(Beginning of TEXT EXCERPT)

In April 2021, Leavitt Partners merged with Health Management Associates and Leavitt was appointed Co-Chairman of the combined firm.

===Tabernacle Choir president===
On August 6, 2021, Gérald Caussé, the LDS Church's presiding bishop, announced that Tabernacle Choir at Temple Square president Ron Jarrett was stepping down after nine years of service and that Leavitt would replace him in that role.

===Leavitt Family Foundation controversy===
Leavitt's family charitable foundation, the Dixie & Anne Leavitt Family Foundation, was established by the Leavitt family in 2000, and the family has donated nearly $9 million of assets to it since. It has provided them with tax write-offs for the donated assets. About a third of the foundation's assets have been loaned back to family businesses, such as a $332,000 loan to Leavitt Land and Investment Inc., in which Leavitt has an interest. According to a 2006 National Public Radio report, these loans were legal because they were made at market rates. A month following the NPR report, Congress made such transactions illegal.

(End of TEXT EXCERPT)
(Beginning of MATERIAL PROVIDED)

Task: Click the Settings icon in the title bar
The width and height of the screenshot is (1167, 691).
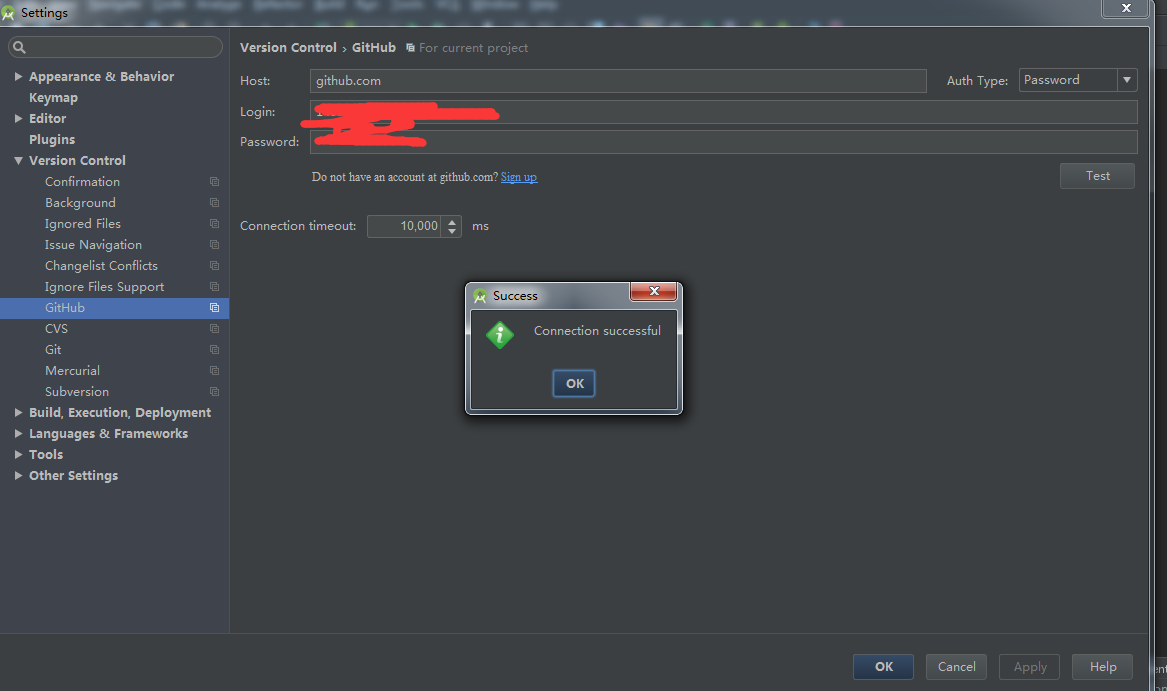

(End of MATERIAL PROVIDED)
(Beginning of MATERIAL PROVIDED)

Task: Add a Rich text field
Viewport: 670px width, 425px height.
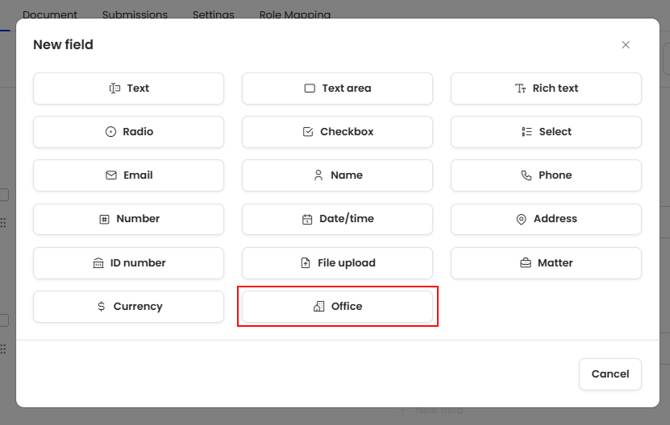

(End of MATERIAL PROVIDED)
(Beginning of MATERIAL PROVIDED)

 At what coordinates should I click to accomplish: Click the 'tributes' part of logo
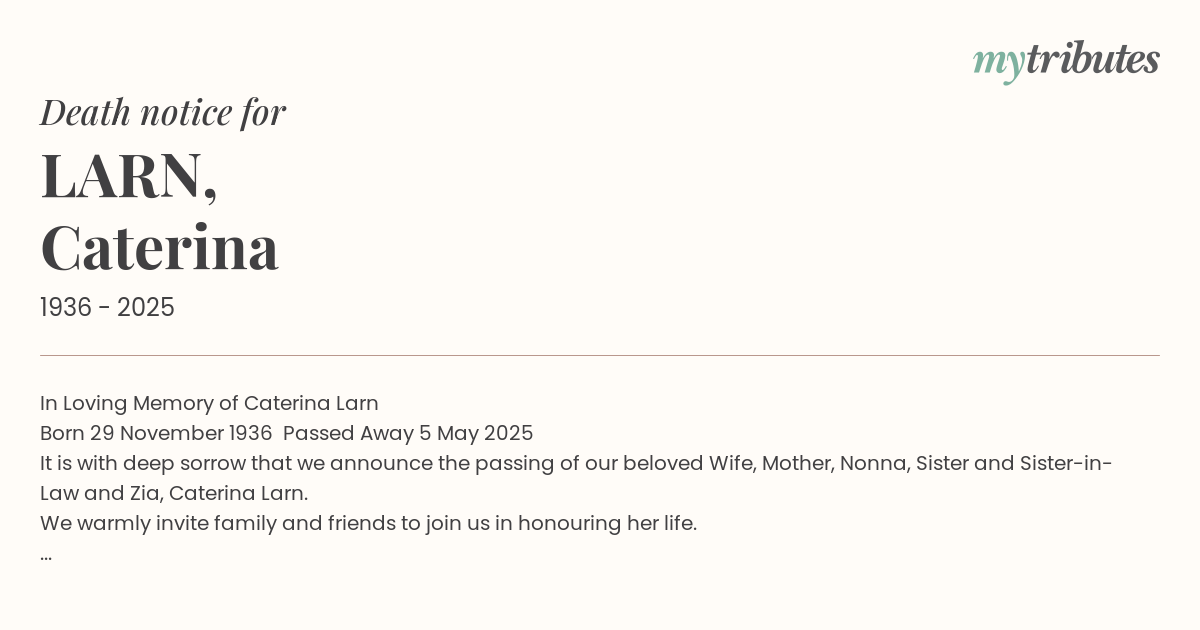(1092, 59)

(End of MATERIAL PROVIDED)

YOUR INSTRUCTIONS:
Using the Leavitt text, say yes or no to each statement and quote the words from the text that decide it.
1. Leavitt was named to replace Ron Jarrett as president of the Tabernacle Choir at Temple Square.
2. The Leavitt family set up its charitable foundation in 2006.
3. Congress made the foundation's kind of loans illegal a year after the NPR report.
The rows aren't needed for this.

WRITTEN RESPONSE:
1. Yes: "Leavitt would replace him in that role."
2. No: "was established by the Leavitt family in 2000"
3. No: "A month following the NPR report, Congress made such transactions illegal."